Technical debt is something that naturally occurs during software development. Things get more complicated, product managers change scope, people get sick... There are many reasons why all of a sudden you can't do all the things you planned, and we end up putting a bunch of tickets back on the bench at the end of a sprint. There are ways to manage technical debt, but it is bound to happen no matter how hard you try to prevent it.
But, here's the thing. Even if you don't like it, you can quantify it. Because you can see that pile of stories and tasks in your backlog slowing growing into a creepy monster. These are all the features, improvements and refactors that are side-eyeing you every time you're planning the next iteration, trying to cause you enough guilt for you to drag them in the Todo column. You ignore them, try to shove them down the backlog - out of sight, out of mind - but inevitably you'll have to face them.

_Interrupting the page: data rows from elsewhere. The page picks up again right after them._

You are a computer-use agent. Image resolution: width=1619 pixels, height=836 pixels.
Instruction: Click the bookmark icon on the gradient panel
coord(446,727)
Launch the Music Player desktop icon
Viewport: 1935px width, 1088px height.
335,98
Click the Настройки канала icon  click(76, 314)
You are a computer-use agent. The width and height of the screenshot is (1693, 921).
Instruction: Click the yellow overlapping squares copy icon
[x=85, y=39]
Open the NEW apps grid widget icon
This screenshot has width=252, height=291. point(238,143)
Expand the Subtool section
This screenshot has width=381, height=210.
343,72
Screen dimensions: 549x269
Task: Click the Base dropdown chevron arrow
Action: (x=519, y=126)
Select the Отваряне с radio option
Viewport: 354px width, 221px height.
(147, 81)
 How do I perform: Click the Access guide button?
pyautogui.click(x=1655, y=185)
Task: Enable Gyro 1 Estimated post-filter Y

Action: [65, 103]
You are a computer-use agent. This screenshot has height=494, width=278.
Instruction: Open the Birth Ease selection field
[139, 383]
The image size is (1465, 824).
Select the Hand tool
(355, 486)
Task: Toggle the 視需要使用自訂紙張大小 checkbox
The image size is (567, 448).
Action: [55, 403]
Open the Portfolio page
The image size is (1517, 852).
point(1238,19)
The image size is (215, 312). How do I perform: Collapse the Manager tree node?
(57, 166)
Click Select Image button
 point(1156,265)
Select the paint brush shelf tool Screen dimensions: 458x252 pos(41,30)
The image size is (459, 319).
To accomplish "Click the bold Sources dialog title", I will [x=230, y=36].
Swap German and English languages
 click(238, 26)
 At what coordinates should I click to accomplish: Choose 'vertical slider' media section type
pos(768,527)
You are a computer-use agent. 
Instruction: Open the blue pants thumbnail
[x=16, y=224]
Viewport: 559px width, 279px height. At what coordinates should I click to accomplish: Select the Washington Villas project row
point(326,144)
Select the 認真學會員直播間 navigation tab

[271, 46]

Now, let's consider what happens when a feature is implemented. But we cut corners on how it feels like for the user. The image on top of this post is an example of that. It's what you see when you're loading Squadlytics in your browser.
It is a loading screen, and it sucks. But when we were building the app, we had to downsize the scope of some things to meet the deadline. So we ended up with what you see above because:
- This is seen only once on the first load of the progressive web app.
- Having the rest of the product working fine was more critical.
- Technically, it's correct.
So we completed the tasks, and closed the story.
And here is the difference between technical debt and experience debt. Technical debt is highly visible to us because it's all the tickets that we did not close. It usually does not require extra work to be surfaced as it's already in the issue tracker. But when it comes down to the user experience, we need to make the extra effort of capturing it somewhere to make it visible to the team. And this is paradoxical because customers won't ignore it, they will tell you right away.
We see technical debt in our backlogs. Our users see experience debt in our products.
I don't have a magic bullet to solve that problem. I've seen teams empowering designers to raise UX issues as bugs. I've seen sprints focused on fixing interactions in the product, the design, iconography. I've seen companies organizing periodic reviews of the onboarding experience.
What I know though is that the people using your product will not ignore experience debt, and we need to do the extra step of capturing it so that it can be more visible to us.
Please share in the comments how your team is tackling this problem. And in the meantime, I'm going to create a ticket to fix our loading screen.